In recent years, magnetic disk devices, optical disk devices, etc.
Data readout devices for industrial / consumer equipment such as DAT, or wireless communication devices have a high C / N ratio (corresponding to the difference between the signal peak value and noise), a wide frequency variable width, and temperature-frequency characteristics. There is a demand for a stable voltage controlled oscillator.

By the way, LC oscillations and multivibrators have been used as voltage-controlled oscillators with a wide frequency variable width.
It was a step forward in terms of N ratio. The voltage controlled oscillator using crystal oscillation has a good C / N ratio and stable temperature characteristics of the output frequency, but lacks a variable frequency range. Although in recent years have been developed to a voltage controlled oscillator using LiTaO ₃ vibrator fill meantime, stable temperature of the frequency variable width and crystal oscillator par of the LC oscillation par -
Frequency characteristics could not be obtained.
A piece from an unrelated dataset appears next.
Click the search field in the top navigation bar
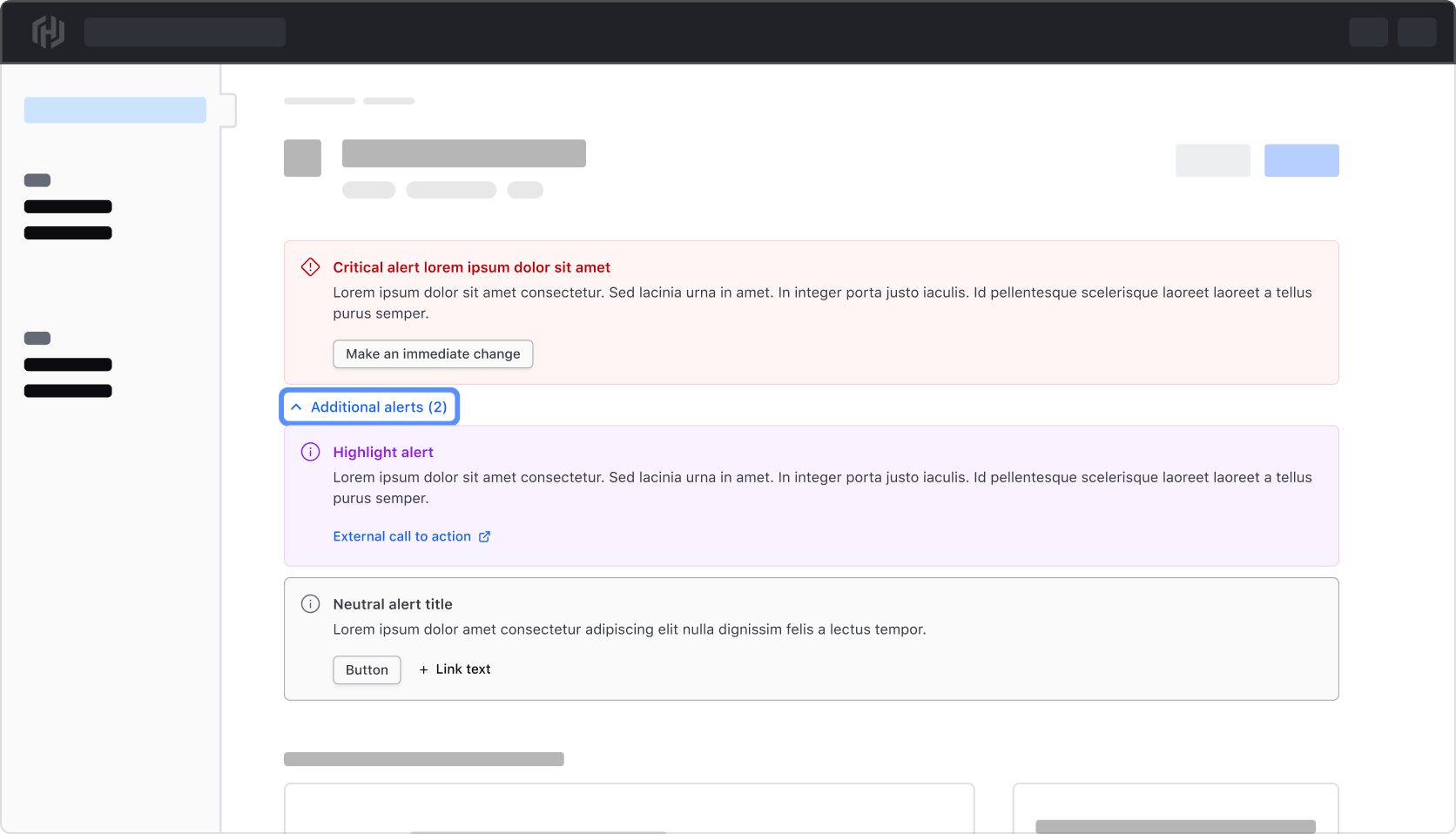 click(x=185, y=32)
To solve this problem, a voltage-controlled oscillator as shown in FIG. 5 has been proposed. That is, the fifth
In the figure, VC04 and VC05 are voltage controlled oscillators controlled by a control voltage Vc, and have temperature-frequency characteristics as shown in FIG. 6 as VC04 and VC05, respectively. Further, in FIG. 5, a mixer MIX3 mixes each output signal from the oscillators VC04 and VC05, and then mixes the low-pass filter LPF2.
As a result, the mixdown signal (having the frequency of the difference between the output signal frequencies) is extracted as the output signal OUT.

With this configuration, the temperature-frequency characteristic of the output signal OUT corresponding to the mixdown signal is, as shown in FIG. 6, the temperature-frequency characteristic of the two source oscillators VC04 and VC05. A flat (ie, stable) characteristic corresponding to the difference is obtained.

Further, by setting the voltage-frequency characteristics of each of the voltage-controlled oscillators VC04 and VC05 to predetermined characteristics (for example, reversing the slope of the voltage-frequency characteristics of each of the oscillators), the output signal corresponding to the difference frequency is obtained. The OUT frequency variable width can also be expanded.

As described above, according to the voltage-controlled oscillator shown in FIG. 5, the use of the LiTaO ₃ resonator as the oscillating element maintains a good C / N ratio, increases the frequency variable width, and increases the temperature-frequency characteristic. Can be stabilized.

[Problems to be solved by the invention]

However, in the device shown in FIG.
As described above, since the frequency of the difference between the output frequencies of the two source oscillators is taken out, the output signal generated
There is a disadvantage that the frequency of OUT becomes low, and therefore, the usability is deteriorated particularly when used for a wireless device or the like.

The present invention has been made to solve such a problem, and as described above, by using a LiTaO ₃ vibrator, C /
The output frequency is made equal to or higher than that of the source oscillator while taking advantage of the features that the N ratio is high, the frequency variable width is wide, and the temperature characteristics of the output frequency are stable. .

[Means for solving the problem]

FIG. 1 is a block diagram showing the basic configuration of the present invention, in which VC01 and VC02 are voltage controlled oscillators controlled by a control voltage Vc, respectively. As shown as VC02, the frequency change of the VC02 with respect to a predetermined temperature change is smaller than three times the frequency change of the VC01, for example, 2 times.
It is to be doubled. Then, the output signals of the two oscillators are mixed by a mixer MIX1 and further passed through a band-pass filter BPF, whereby a combined output signal of the output signals (the output frequency of the first oscillator, the first oscillator and the second oscillator, Signal that sums the output frequency of the difference
Is taken out as the output signal OUT.

That is, a first voltage-controlled oscillator having a frequency change with respect to a predetermined temperature change, a frequency change with respect to the predetermined temperature change being larger than the first oscillator and smaller than three times, and being higher than the output frequency of the first oscillator. A second voltage-controlled oscillator having a low output frequency, and mixing the output signals of the first and second oscillators to generate a first voltage equal to the difference frequency between the first voltage-controlled oscillator and the second voltage-controlled oscillator. A means for outputting a frequency obtained by adding the frequencies of the control oscillators or a harmonic thereof is provided.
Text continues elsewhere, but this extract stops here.